W czwartek wieczorem za wspólną walutę płacono 4,20 zł, za dolara 3,36 zł, a za franka 3,49 zł.

Analityk BGŻ Piotr Popławski powiedział, że po dwóch dniach osłabiania się złotego, w piątek przyszło odreagowanie. "Co stanie się dalej, okaże się po spotkaniu w Jackson Hole, bo to będzie najważniejsza informacja do posiedzenia Europejskiego Banku Centralnego (6 września - PAP)" - stwierdził.

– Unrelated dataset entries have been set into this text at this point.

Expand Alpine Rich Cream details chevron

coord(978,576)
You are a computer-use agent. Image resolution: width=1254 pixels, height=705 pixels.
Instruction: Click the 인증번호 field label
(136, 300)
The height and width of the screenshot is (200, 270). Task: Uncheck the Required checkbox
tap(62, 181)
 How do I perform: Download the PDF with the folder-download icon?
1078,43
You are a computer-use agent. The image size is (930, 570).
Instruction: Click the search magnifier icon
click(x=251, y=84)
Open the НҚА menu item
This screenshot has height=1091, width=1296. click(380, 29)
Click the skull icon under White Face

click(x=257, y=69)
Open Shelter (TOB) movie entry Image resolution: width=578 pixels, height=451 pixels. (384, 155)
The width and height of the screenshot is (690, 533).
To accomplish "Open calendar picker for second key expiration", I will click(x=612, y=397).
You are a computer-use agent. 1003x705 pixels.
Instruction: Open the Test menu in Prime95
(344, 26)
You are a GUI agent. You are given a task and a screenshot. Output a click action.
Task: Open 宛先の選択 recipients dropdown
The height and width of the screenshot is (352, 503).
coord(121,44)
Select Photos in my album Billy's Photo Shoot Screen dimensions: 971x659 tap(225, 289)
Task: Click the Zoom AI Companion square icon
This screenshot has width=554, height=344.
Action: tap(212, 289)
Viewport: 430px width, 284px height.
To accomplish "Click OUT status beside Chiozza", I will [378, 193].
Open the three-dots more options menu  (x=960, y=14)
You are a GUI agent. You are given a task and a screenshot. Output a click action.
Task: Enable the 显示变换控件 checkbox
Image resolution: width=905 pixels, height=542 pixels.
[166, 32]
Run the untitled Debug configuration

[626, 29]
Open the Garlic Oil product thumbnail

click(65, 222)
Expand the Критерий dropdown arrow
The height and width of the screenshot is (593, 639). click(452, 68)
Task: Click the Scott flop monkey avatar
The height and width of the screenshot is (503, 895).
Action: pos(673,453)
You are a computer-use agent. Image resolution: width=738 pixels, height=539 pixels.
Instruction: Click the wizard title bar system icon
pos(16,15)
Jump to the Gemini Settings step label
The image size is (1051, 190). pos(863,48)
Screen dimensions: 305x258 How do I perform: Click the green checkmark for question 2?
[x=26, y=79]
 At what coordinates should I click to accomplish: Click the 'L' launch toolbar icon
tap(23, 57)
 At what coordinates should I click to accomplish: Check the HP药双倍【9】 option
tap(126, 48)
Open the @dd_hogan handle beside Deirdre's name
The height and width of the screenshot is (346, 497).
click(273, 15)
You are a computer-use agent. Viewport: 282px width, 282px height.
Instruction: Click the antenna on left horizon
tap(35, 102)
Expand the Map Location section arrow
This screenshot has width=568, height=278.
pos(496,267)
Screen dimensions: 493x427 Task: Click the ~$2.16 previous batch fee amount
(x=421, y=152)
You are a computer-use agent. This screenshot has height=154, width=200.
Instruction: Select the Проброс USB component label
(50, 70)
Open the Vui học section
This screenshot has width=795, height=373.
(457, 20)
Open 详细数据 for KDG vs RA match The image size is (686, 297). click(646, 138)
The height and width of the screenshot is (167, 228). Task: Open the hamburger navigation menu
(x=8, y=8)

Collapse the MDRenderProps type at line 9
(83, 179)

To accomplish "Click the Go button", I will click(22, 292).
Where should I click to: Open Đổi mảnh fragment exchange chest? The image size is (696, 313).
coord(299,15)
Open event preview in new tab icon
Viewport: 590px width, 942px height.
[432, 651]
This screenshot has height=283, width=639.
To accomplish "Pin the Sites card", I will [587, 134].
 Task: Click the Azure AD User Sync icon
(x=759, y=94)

Na piątkowym seminarium w Jackson Hole udział wezmą bankierzy centralni ze świata, a przemawiać będzie między innymi szef amerykańskiego banku centralnego Ben Bernanke. Większość analityków uważa jednak, że jego przemówienie nie przyniesie zapowiedzi zdecydowanych działań ze strony Fed.

"Inwestorzy grają teraz wyłącznie pod to, co zrobi Fed" - dodał Popławski. W jego opinii nie należy jednak spodziewać się pozytywnych reakcji, bo "szef Fed nie zamierza nikogo straszyć, ale raczej już teraz nie zasugeruje drukowania dolarów".

Reklama

Podobnie uważa Szymon Zajkowski z TMS Brokers. "Rynki finansowe mają nadzieję, że szef Fed zapowie dodatkowe działania stymulacyjne. Często przywoływanym argumentem przemawiającym za tym jest przypominanie, że w 2010 roku Ben Bernanke wykorzystał analogiczne spotkanie do zapowiedzi wprowadzenia drugiej rundy luzowania ilościowego, tzw. QE2. Jednak obecnie - naszym zdaniem - występują istotne różnice w sytuacji gospodarczej. W efekcie Bernanke może zawieść rynki" - wskazał.